■ **WHAT YOU HAVE TO DO**
Below are entries; output exactly the lines from the one with "Viewport: 1161px width, 600px" to the one with "Task: Tap the green reference range bar", both included, and nothing else.

(Stored items)
------------------------------------------------

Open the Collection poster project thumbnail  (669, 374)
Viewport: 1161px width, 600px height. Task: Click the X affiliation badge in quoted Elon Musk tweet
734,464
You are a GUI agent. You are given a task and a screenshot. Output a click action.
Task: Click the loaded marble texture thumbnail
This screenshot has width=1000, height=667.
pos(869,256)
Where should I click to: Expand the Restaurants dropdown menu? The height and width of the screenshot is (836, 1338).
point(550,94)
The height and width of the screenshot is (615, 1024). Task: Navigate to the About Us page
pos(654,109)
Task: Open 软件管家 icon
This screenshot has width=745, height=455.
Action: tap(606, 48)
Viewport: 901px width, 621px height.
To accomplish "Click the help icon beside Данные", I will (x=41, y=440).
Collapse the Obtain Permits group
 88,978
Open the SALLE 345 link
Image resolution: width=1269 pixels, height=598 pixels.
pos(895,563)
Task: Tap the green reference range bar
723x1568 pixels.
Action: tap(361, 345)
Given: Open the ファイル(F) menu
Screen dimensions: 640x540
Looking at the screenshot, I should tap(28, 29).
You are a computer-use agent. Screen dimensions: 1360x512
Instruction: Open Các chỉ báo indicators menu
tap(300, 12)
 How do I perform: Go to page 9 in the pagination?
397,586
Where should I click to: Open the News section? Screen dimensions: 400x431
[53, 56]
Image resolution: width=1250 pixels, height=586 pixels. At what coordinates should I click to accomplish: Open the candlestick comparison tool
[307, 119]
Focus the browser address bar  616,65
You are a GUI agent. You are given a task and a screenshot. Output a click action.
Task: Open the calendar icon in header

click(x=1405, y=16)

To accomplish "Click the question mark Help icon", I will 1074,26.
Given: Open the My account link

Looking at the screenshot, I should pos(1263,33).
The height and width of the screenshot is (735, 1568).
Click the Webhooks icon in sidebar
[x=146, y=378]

------------------------------------------------

■ **REPLY TO THE TASK**
Viewport: 1161px width, 600px height. Task: Click the X affiliation badge in quoted Elon Musk tweet
734,464
You are a GUI agent. You are given a task and a screenshot. Output a click action.
Task: Click the loaded marble texture thumbnail
This screenshot has width=1000, height=667.
pos(869,256)
Where should I click to: Expand the Restaurants dropdown menu? The height and width of the screenshot is (836, 1338).
point(550,94)
The height and width of the screenshot is (615, 1024). Task: Navigate to the About Us page
pos(654,109)
Task: Open 软件管家 icon
This screenshot has width=745, height=455.
Action: tap(606, 48)
Viewport: 901px width, 621px height.
To accomplish "Click the help icon beside Данные", I will (x=41, y=440).
Collapse the Obtain Permits group
 88,978
Open the SALLE 345 link
Image resolution: width=1269 pixels, height=598 pixels.
pos(895,563)
Task: Tap the green reference range bar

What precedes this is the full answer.